Warmwasser-Wärmebedarf (WWWB): Energiebedarf für die Warmwasserbereitstellung.
Heizenergiebedarf (HEBSK): Berücksichtigt zusätzlich die Verluste der Haustechnik.
Endenergiebedarf (EEB): Der gesamte Energiebedarf inklusive Haushaltsstrom.
Bedeutung und Nutzen des Energieausweises
Der Energieausweis spielt eine wichtige Rolle bei der Transparenz auf dem Immobilienmarkt.
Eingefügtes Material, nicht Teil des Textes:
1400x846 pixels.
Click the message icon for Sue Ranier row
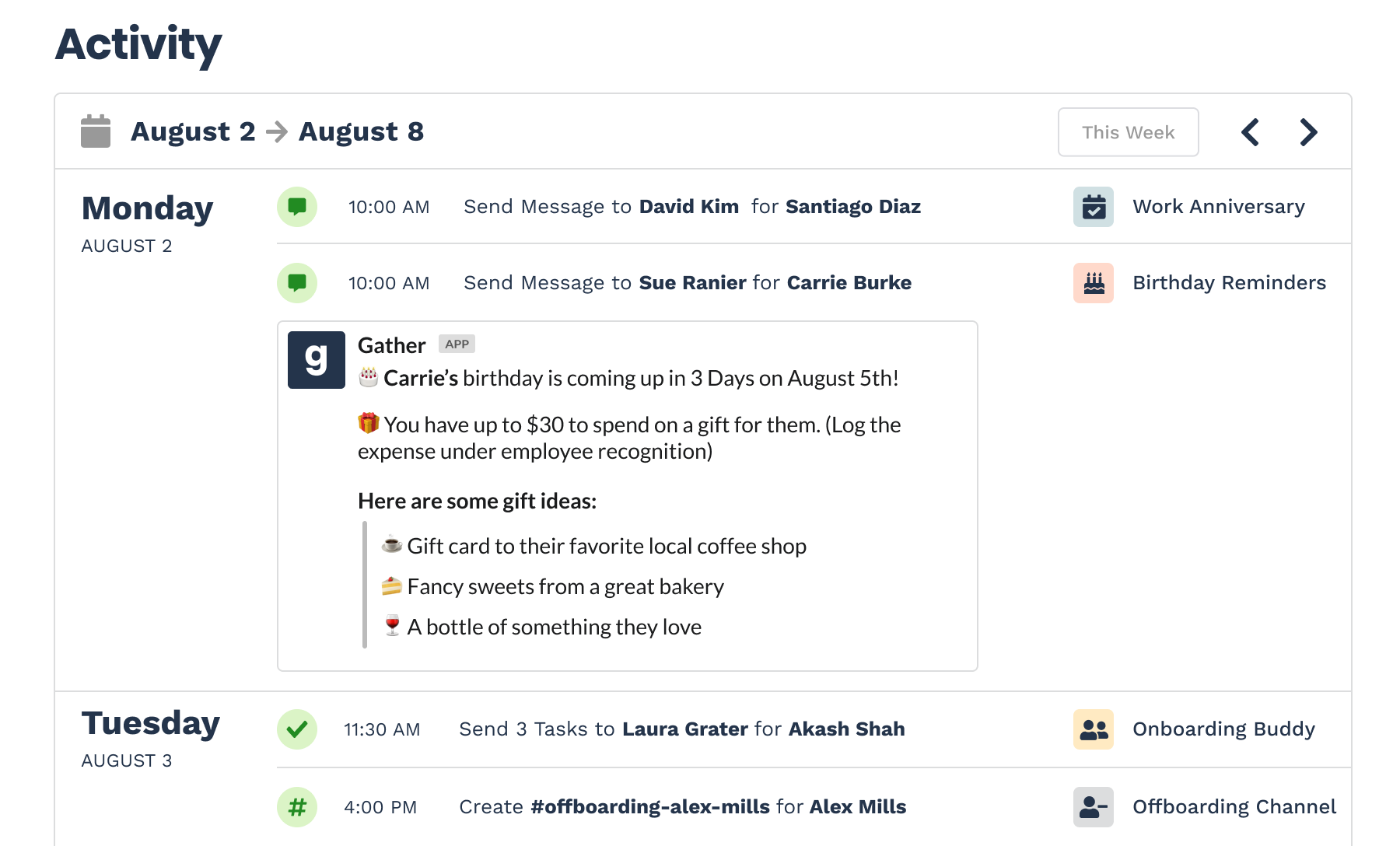pos(297,283)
Er bietet Käufer und Mieter folgende Vorteile:
Kosteneinschätzung: Der Energieausweis hilft, zukünftige Energiekosten besser einzuschätzen, was eine wichtige Entscheidungsgrundlage darstellt.
Vergleichbarkeit: Die einheitliche Darstellung der Energieeffizienz ermöglicht den Vergleich verschiedener Immobilien und erleichtert so die Auswahl.
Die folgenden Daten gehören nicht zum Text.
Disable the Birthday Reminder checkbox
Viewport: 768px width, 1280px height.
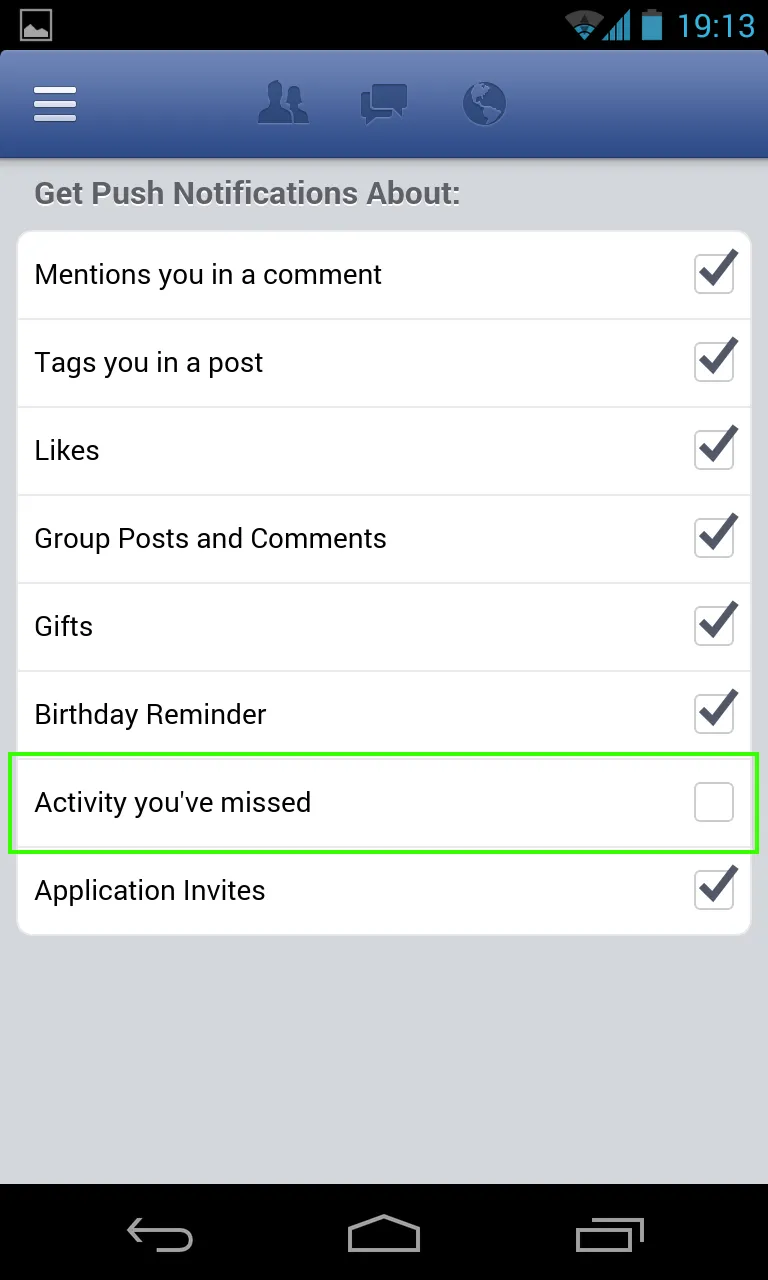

Bewusstsein für Energieeffizienz: Der Energieausweis sensibilisiert Eigentümer:innen, Käufer:innen und Mieter:innen für das Thema Energieeffizienz und fördert damit Maßnahmen zur energetischen Sanierung.
Energieeffizienzklassen:
Der Schwerpunkt liegt auf der Darstellung des spezifischen Heizwärmebedarfs, des Primärenergiebedarfs, der CO2-Emissionen und des Gesamtenergieeffizienz-Faktors (unter Berücksichtigung des Standortklimas). Die erreichten Werte werden jeweils in Energieeffizienzklassen von A++ bis G eingeteilt, wobei G die niedrigste Effizienz darstellt.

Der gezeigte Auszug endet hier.